Restaurant Serves Up Desires for Family, Belonging in a Hungry America
By Lauren Yarger
No matter how bad times get, we always have family. But what happens if that’s not true? Where do we find our sense of roots, belonging and support then?
These are the questions raised in Pocatello, the premiere of a new play by award-winning playwright Samuel D. Hunter at Playwrights Horizons Off-Broadway in New York.
Pocatello is a small town in Idaho, where Eddie (T.R. Knight of TV’s “Grey’s Anatomy” fame) runs an Italian chain restaurant franchise that he is pouring his own savings into to postpone the closing that corporate is telling him must occur. The restaurant is everything to Eddie: his claim of a place in his hometown and a source of existence for his extended family of employees.
That group consists of Max (Cameron Scoggins), a drug user who is grateful to Eddie for giving him a job when no one else would; Isabelle (Elvy Yost), a waitress who utters profanity while trying to keep service running smoothly; and Troy (Danny Wolohan), who took a waiting job to avoid a move that would make his daughter, Becky (Leah Karpel), have to switch schools when he lost his job at the local paper mill. They all appreciate Eddie. He’s the best boss, after all, since he puts up with their trysts in the back room, pot smoking and hasn’t had the heart to tell them that the restaurant needs to close.
His idea to sponsor an employee “Famiglia Week” doesn’t go over so well, though, since dysfunctional is a mild term for the family members who come for dinner.
Troy’s alcoholic wife, Tammy (Jessica Dickey), wonders whether she would have been better off with old beau Eddie while coping with Tory's father, Cole (Jonathan Hogan), who suffers from Alzheimer's, bulimic daughter Becky who can’t eat anything -- especially meat -- because of the processes used in preparing it. She rattles on excessively about cows getting caught in slaughter machinery and promptly sours the evening.
Eddie’s mother, Doris (Brenda Wehle) can’t seem to find anything on the menu she likes either and brother, Nick (Brian Hutchinson) can’t wait to get out of the place. Is it his loathing of being back in the town that holds bad memories of his father, or is it that he is uncomfortable around his homosexual brother? The only one who seems genuinely pleased to be there and to make an effort at reuniting family is Nick’s wife, Kelly (Crystal Finn), who urged her husband to make the trip home.
Davis McCallum, who directed Hunter’s sensitive and moving play The Whale at Playwrights in 2012, returns here and creates an atmosphere (with the restaurant set designed by Lauren Helpern and music/sound ambiance designed by Matt Tierney) that keeps us interested. Knight, in particular, delivers a solid portrayal of a man losing control, but unable to figure out what to do to make things better.

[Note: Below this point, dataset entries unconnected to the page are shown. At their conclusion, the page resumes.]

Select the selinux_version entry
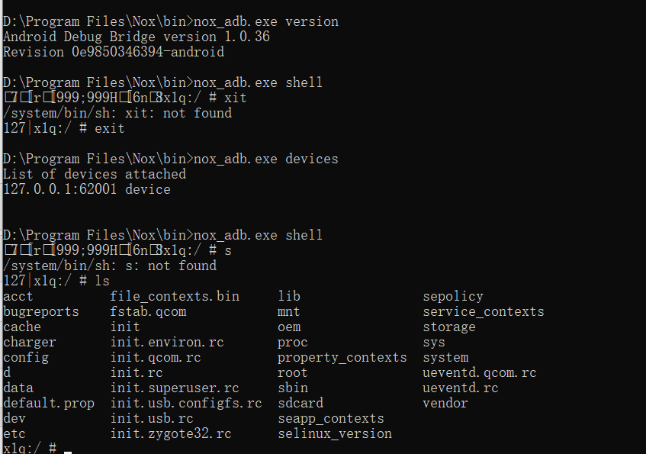 coord(335,433)
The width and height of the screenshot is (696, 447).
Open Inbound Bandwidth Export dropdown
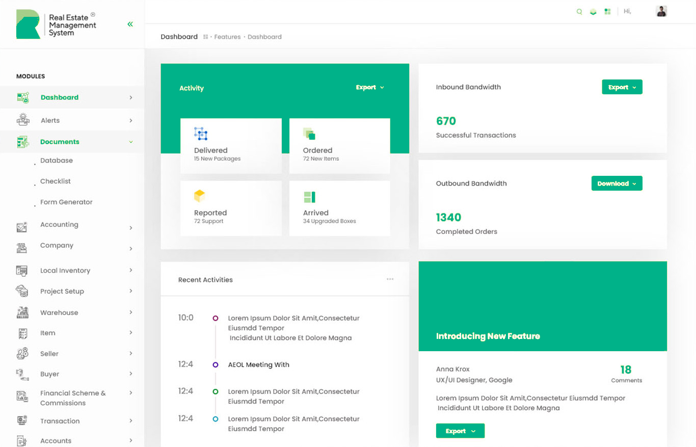pyautogui.click(x=622, y=87)
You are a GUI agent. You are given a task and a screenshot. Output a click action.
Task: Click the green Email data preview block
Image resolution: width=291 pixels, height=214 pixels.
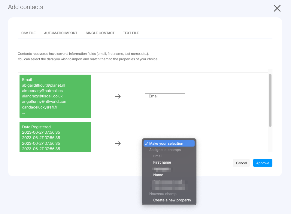coord(55,96)
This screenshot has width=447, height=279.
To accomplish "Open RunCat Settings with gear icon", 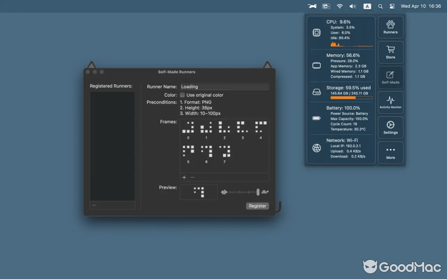I will [390, 127].
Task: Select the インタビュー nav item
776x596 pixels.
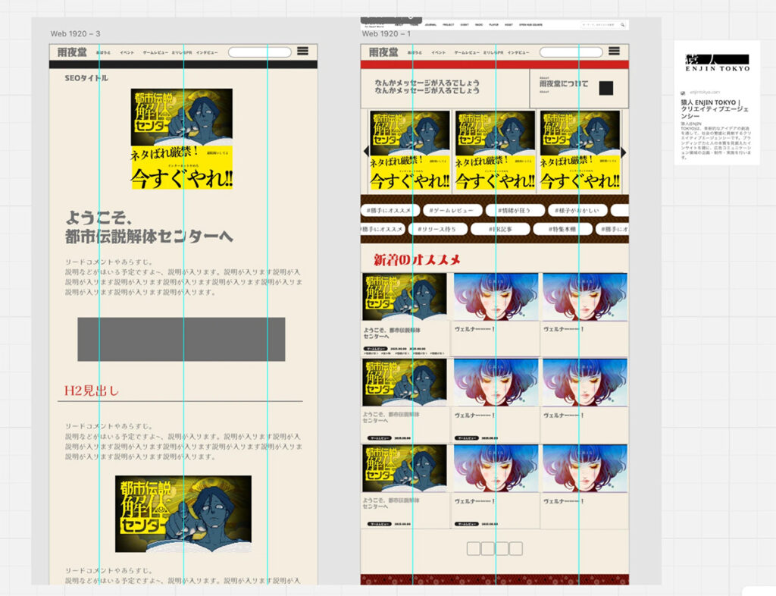Action: click(518, 52)
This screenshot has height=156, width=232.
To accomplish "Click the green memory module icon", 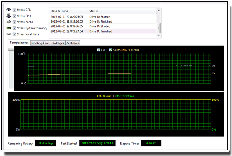I will pyautogui.click(x=9, y=28).
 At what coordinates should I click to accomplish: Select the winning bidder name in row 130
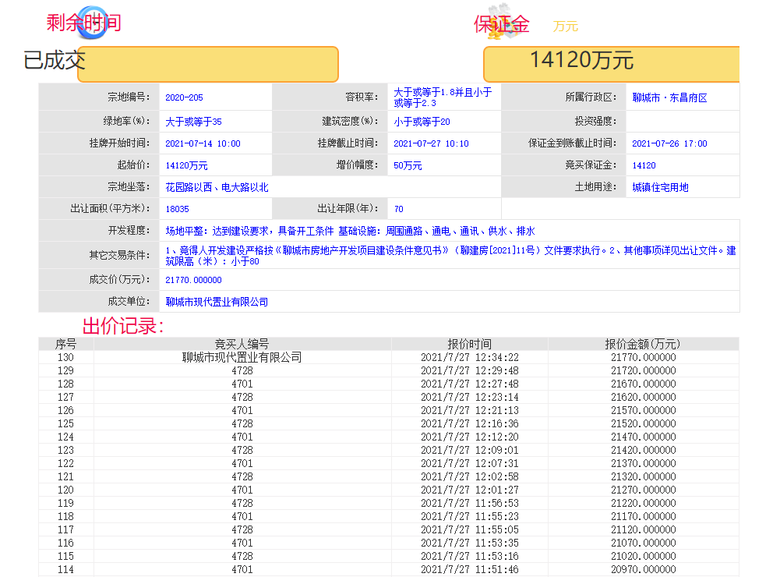242,358
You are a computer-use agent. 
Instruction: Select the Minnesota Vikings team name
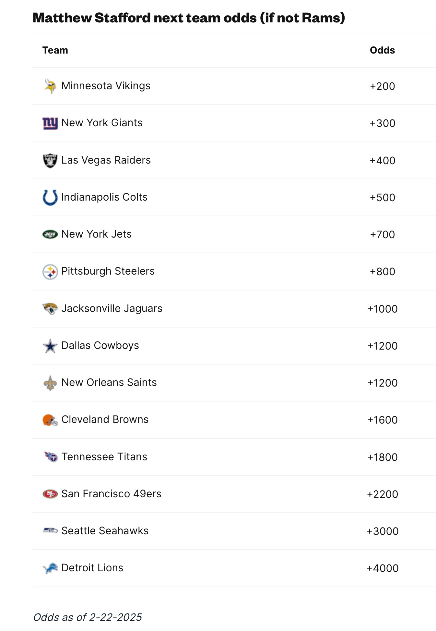coord(106,86)
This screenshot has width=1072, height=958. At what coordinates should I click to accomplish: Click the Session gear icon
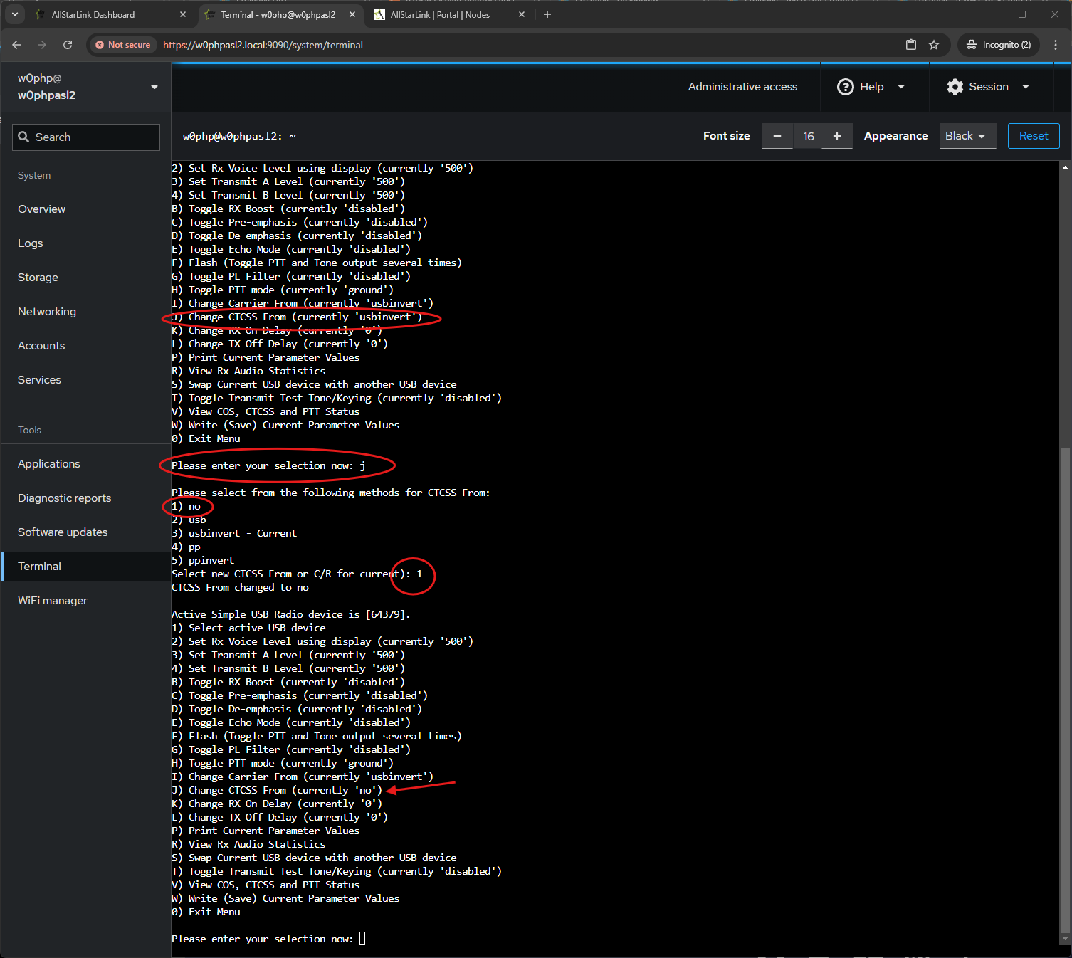pyautogui.click(x=955, y=87)
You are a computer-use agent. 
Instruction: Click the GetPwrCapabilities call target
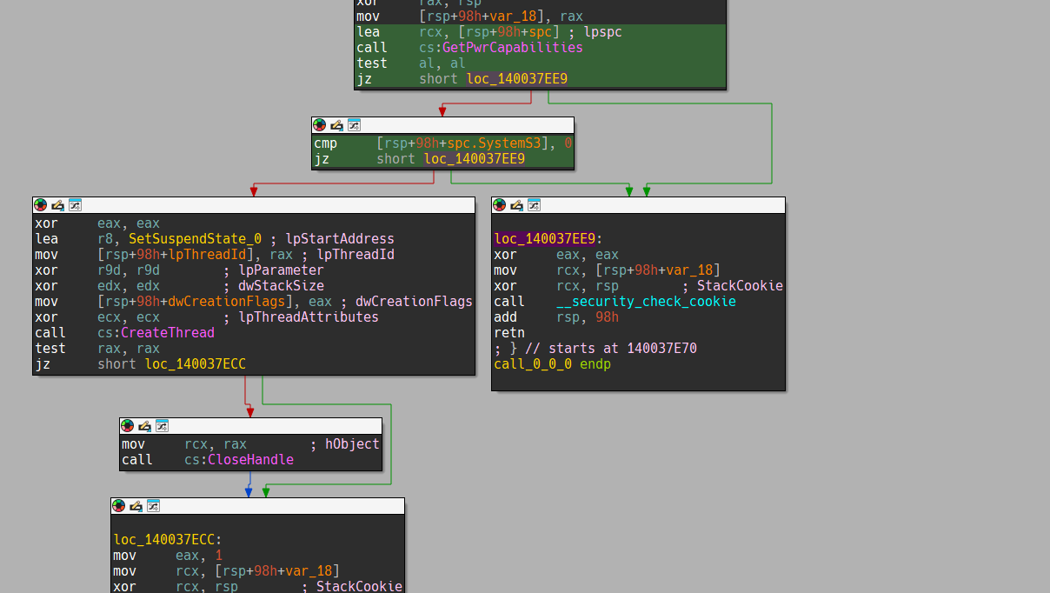(513, 48)
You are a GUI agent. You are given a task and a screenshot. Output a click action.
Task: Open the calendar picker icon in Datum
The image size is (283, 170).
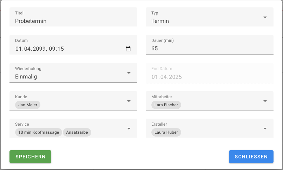[128, 49]
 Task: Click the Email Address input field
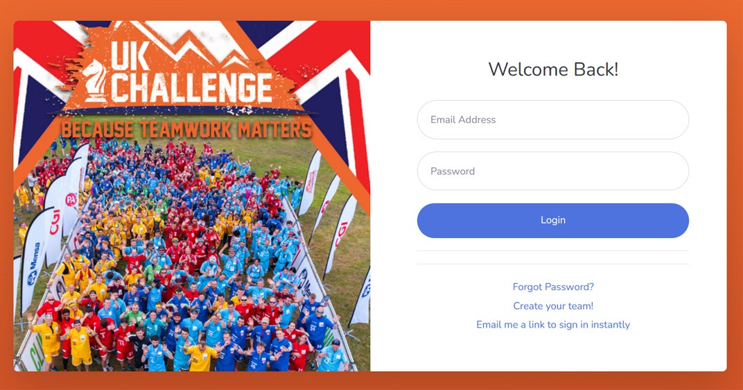[x=552, y=119]
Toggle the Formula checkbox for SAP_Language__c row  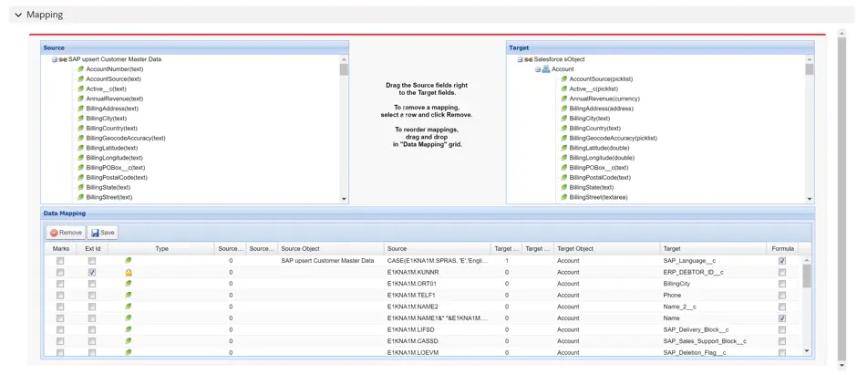point(782,261)
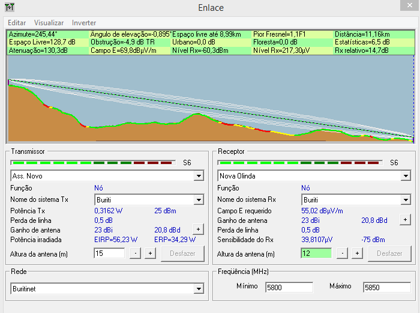This screenshot has width=420, height=313.
Task: Expand the Ass. Novo transmitter dropdown
Action: [199, 176]
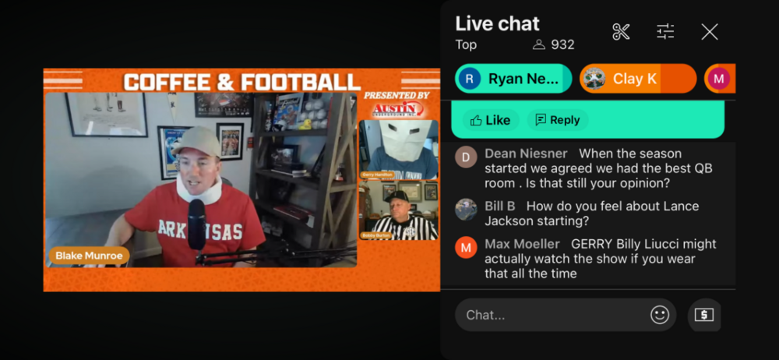Click the viewer count person icon
779x360 pixels.
pyautogui.click(x=538, y=44)
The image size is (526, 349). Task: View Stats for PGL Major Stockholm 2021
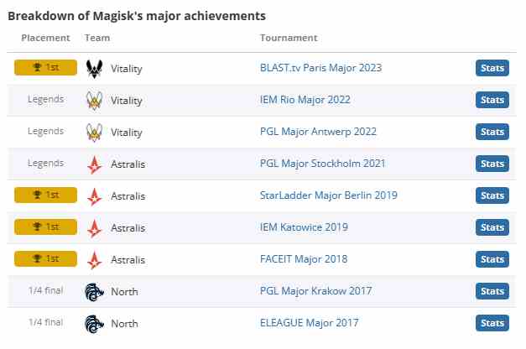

The play itself is flawed. Too many people thrown at us in the opening scene with run-on conversations makes it difficult to figure out who’s who and what is going on. In addition, Wehle doesn’t look old enough to be Eddie’s mother, so at first I thought she was Nick’s wife and the young-looking Finn was their daughter making it even more confusing.
The action evens out, but Hunter, who is a 2014 MacArthur Foundation “Genius,” fails to take us as deeply into the characters as we need to go. What exactly happened with Eddie and Nick’s father? Why did Eddie and Doris become estranged and what motivates her to make a renewed effort to reach out to her son?
We leave with a feeling of despair in an atmosphere where family relationships appear to be going the same way as small-town life -- replaced by chains and strip malls rather – rather than with hope in the staple of family relationships, which I think is on Hunter’s take-out menu.